### What to work on
Every entry must be echoed exactly.
------------------------
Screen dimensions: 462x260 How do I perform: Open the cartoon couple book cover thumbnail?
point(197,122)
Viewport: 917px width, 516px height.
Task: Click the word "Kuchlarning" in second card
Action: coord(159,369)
------------------------
### Task output
Screen dimensions: 462x260 How do I perform: Open the cartoon couple book cover thumbnail?
point(197,122)
Viewport: 917px width, 516px height.
Task: Click the word "Kuchlarning" in second card
Action: coord(159,369)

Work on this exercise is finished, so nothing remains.